En effet, on est frappé par la facilité avec laquelle des jeunes femmes, en général du niveau bac, et ayant déjà une spécialité comme laborantine, institutrice ou infirmière, ont pour la plupart reconnu être en rupture avec leur famille dans les déclarations qu’elles ont faites à l’inspecteur de police lors de l’arrestation de leur « prophète ».

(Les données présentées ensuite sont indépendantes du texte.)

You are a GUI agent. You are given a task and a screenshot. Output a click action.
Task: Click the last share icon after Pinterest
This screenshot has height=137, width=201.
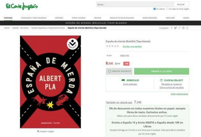[187, 28]
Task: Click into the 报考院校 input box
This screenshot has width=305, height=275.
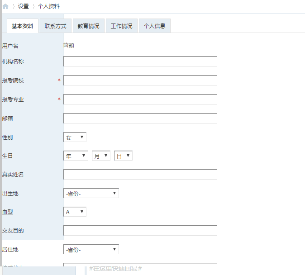Action: point(140,81)
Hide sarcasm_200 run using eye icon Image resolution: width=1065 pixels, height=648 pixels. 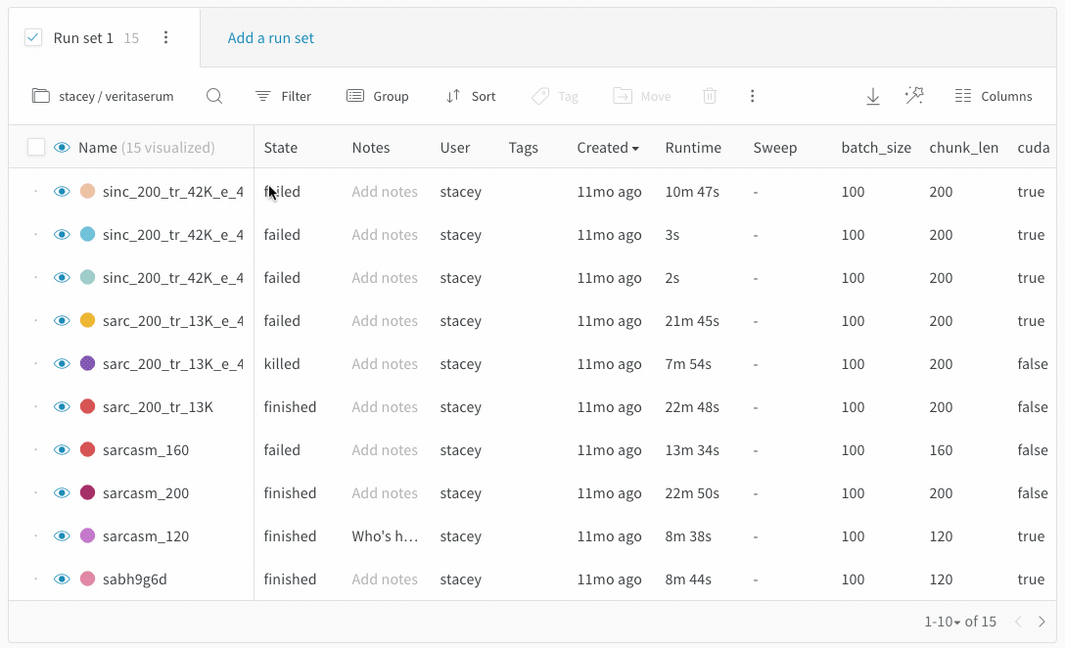pos(62,493)
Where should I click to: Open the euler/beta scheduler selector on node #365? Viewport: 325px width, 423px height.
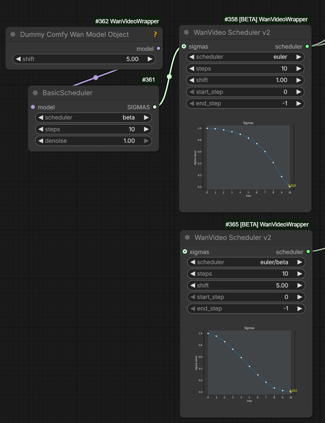246,262
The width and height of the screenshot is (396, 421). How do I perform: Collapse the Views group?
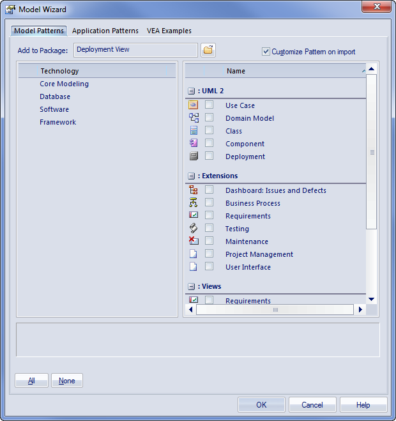click(191, 287)
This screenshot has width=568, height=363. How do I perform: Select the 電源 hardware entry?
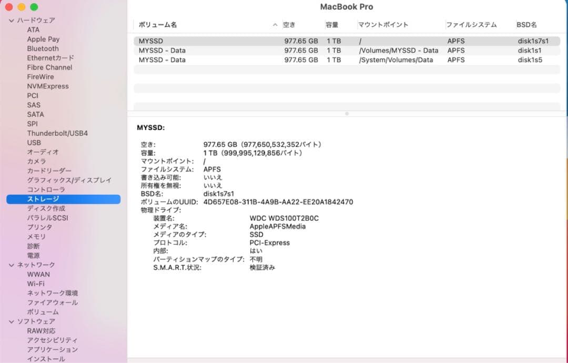(x=34, y=255)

La soumission absolue des jeunes femmes au chef, époux et prophète, est symptomatique de la situation de fragilité des institutions établies. L’une des adeptes avoue justement avoir circulé de religions en religions avant de trouver enfin « le prophète » : « J’ai un peu fréquenté les témoins de Jéhovah, les adventistes, les évangélistes, j’allais à la messe, mais je n’étais pas satisfaite ». Une autre soutient : « Depuis enfant, je me pose des questions sans réponse, j’ai lu des livres… J’allais à l’église tous les dimanches, mais j’ai choisi cette religion parce qu’elle me satisfait totalement. [12] Cf. l’entretien donné par les jeunes femmes du mouvement,... » La communauté avec le « prophète » représente une nouvelle famille spirituelle qui se donne clairement comme une famille patriarcale. Avec un leader religieux qui est en même temps père et époux, une autorité réelle est retrouvée et apparaît rassurante dans un monde qui vient de subir des transformations par trop rapides, avec la déruralisation accélérée, la nécessité de vivre en HLM dans des appartements qui conduisent à l’individualisme et à l’oubli de la famille élargie traditionnelle. Mais, ce qui donne à penser, dans ce mouvement religieux, c’est le rôle dévolu à la femme âgée de soixante dix-huit ans, Madame Lesuperbe, (gadèdzafê) : elle est appelée à authentifier auprès des autres femmes de la communauté la vocation de Michel Gamiette comme prophète. Retenons déjà que le recours à la gadèdzafè est le retour des croyances traditionnelles héritées de l’esclavage. Croyances qui paraissent fort bien rentrer dans une chaîne de signifiants avec autorité patriarcale, pratique de polygamie appelée « famille plurale », retour aux travaux agricoles, communauté de vie, sans que tout cela soit ressenti comme contradictoire avec l’attachement à la Bible. En ce qui concerne la doctrine mormone, tout se passe comme si l’essentiel était le témoignage personnel du « prophète », sa façon même d’être qui suscite l’adhésion des adeptes et qui fait passer au second plan tout élément doctrinal. On dirait ainsi que, vers les années soixante-dix, une génération nouvelle — en rupture avec les générations précédentes — apparaît en Guadeloupe et en Martinique, qui fait l’expérience d’une identité particulièrement menacée et qui, en cherchant de nouvelles assises culturelles, n’hésite pas à mettre ensemble les signifiants les plus hétérogènes.
Notes :
[12]
Cf. l’entretien donné par les jeunes femmes du mouvement, dans le magazine Afro-caribbéen tropic, n° 16, p. 41.